# Spark streaming basics project

_____
### Note on  Streaming
Streaming is something that is rapidly advancing and changing fast, there are multiple new libraries every year, new and different services always popping up, and what is in this notebook may or may not apply to you. Maybe your looking for something specific on Kafka, or maybe you are looking for streaming about twitter, in which case Spark might be overkill for what you really want. Realistically speaking each situation is going to require a customized solution and this course is never going to be able to supply a one size fits all solution. Because of this, I wanted to point out some great resources for Python and Spark StreamingL

* [The Official Documentation is great. This should be your first go to.](http://spark.apache.org/docs/latest/streaming-programming-guide.html#spark-streaming-programming-guide)

* [Fantastic Guide to Spark Streaming with Kafka](https://www.rittmanmead.com/blog/2017/01/getting-started-with-spark-streaming-with-python-and-kafka/)
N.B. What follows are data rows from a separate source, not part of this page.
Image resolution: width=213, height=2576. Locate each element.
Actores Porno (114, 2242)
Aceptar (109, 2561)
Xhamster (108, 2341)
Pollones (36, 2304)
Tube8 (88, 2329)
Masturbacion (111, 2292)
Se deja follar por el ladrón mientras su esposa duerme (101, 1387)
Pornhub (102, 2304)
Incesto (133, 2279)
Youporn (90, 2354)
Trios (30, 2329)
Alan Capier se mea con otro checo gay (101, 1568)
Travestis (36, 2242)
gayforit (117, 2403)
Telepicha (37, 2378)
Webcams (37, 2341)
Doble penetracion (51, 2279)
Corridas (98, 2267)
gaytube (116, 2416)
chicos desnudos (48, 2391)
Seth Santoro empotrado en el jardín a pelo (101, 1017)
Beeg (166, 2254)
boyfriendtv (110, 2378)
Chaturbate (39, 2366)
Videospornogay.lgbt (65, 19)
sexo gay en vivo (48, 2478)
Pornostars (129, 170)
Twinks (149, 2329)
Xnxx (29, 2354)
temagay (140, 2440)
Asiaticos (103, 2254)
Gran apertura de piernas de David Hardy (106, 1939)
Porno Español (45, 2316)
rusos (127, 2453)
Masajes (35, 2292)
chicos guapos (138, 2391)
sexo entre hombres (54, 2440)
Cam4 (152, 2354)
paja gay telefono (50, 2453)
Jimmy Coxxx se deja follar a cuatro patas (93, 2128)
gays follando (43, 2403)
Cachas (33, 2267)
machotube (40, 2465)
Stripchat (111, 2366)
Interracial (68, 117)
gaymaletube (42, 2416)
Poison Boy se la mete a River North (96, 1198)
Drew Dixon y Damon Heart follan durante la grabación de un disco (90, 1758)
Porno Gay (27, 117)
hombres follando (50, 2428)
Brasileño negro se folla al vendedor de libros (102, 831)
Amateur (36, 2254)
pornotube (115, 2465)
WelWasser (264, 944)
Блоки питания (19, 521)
* [Another Spark Streaming Example with Geo Plotting](http://nbviewer.jupyter.org/github/ibm-cds-labs/spark.samples/blob/master/notebook/DashDB%20Twitter%20Car%202015%20Python%20Notebook.ipynb)
____

Spark has pretty well known Streaming Capabilities, if streaming is something you've found yourself needing at work then you are probably familiar with some of these concepts already, in which case you may find it more useful to jump straight to the official documentation here:

http://spark.apache.org/docs/latest/streaming-programming-guide.html#spark-streaming-programming-guide

It is really a great guide, but keep in mind some of the features are restricted to Scala at this time (Spark 2.1), hopefully they will be expanded to the Python API in the future!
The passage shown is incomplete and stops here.